Exercise aim:
When you reach the line that contains "Where should I", begin copying exactly, and continue through the last line of the data; no pictures belong in the copy.

Supplied material:
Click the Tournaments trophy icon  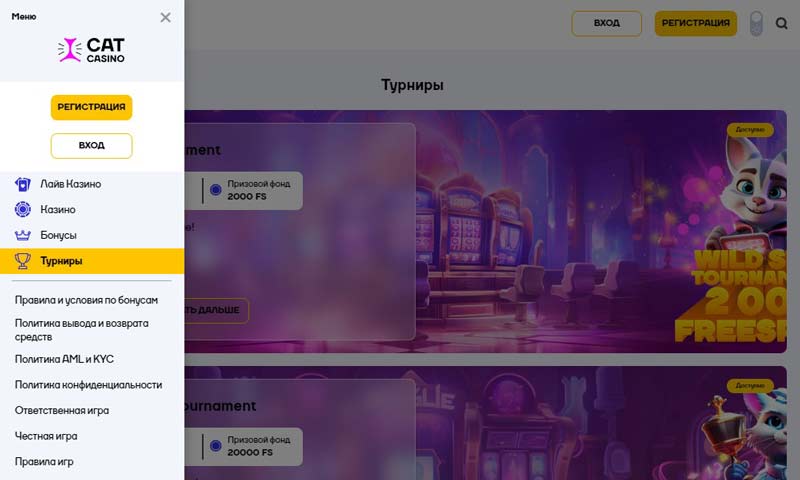23,261
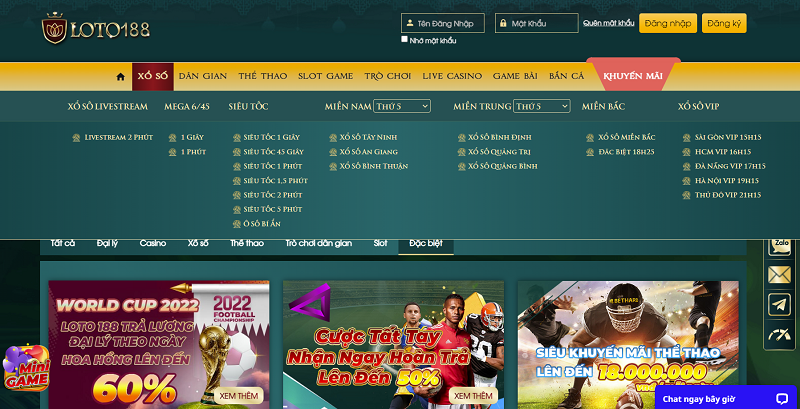Click the speed test gauge icon

coord(779,335)

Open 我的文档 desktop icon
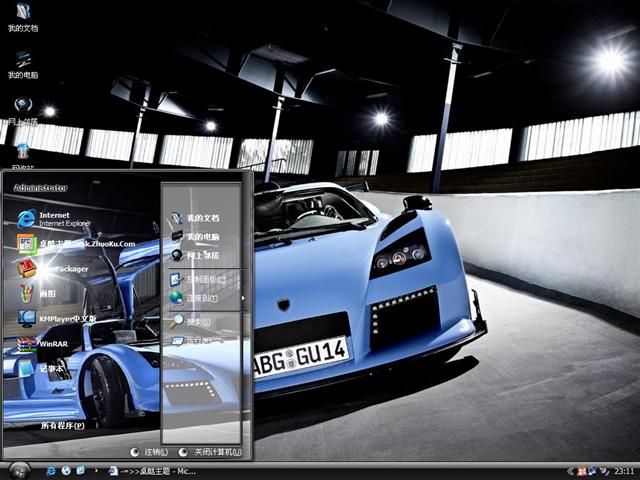(x=23, y=18)
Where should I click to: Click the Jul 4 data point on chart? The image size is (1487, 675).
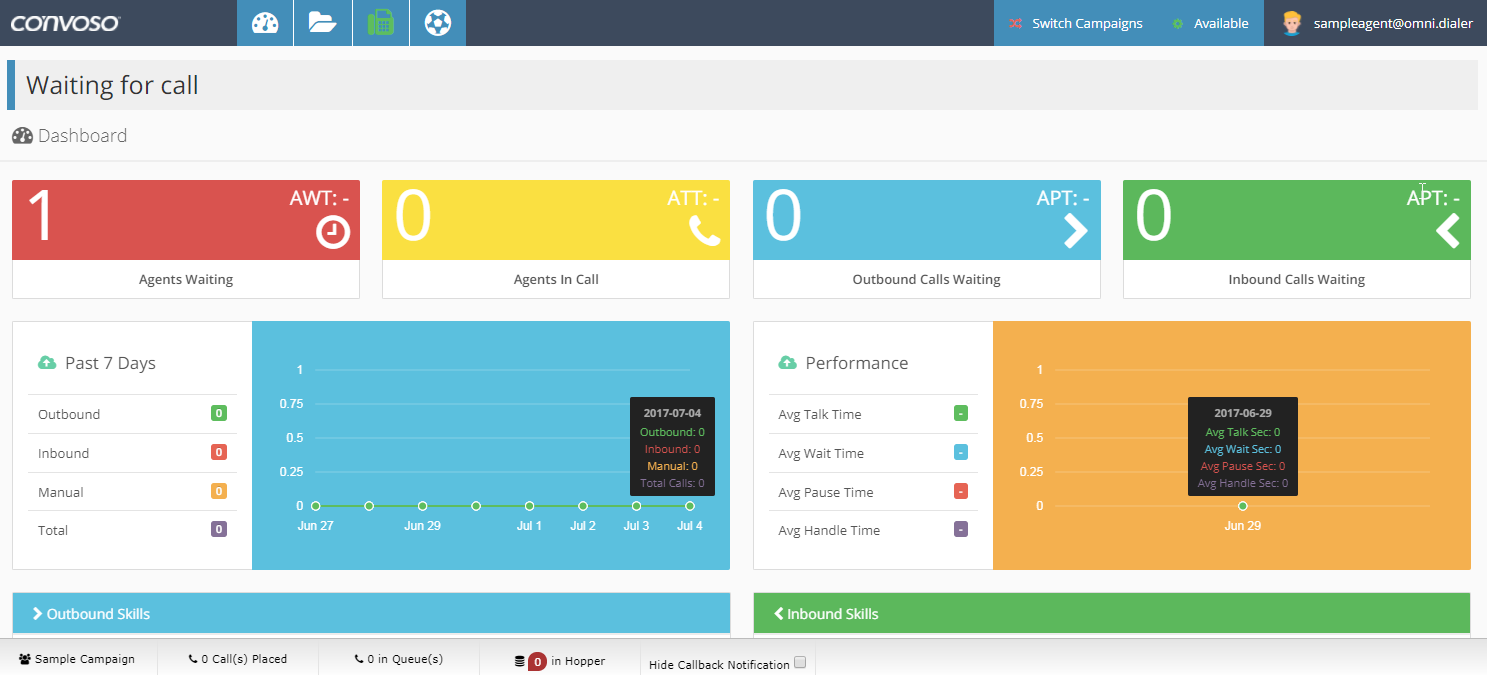click(x=690, y=506)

Response to this exercise:
Where should I click to: Click the Jul 4 data point on chart? The image size is (1487, 675).
click(x=690, y=506)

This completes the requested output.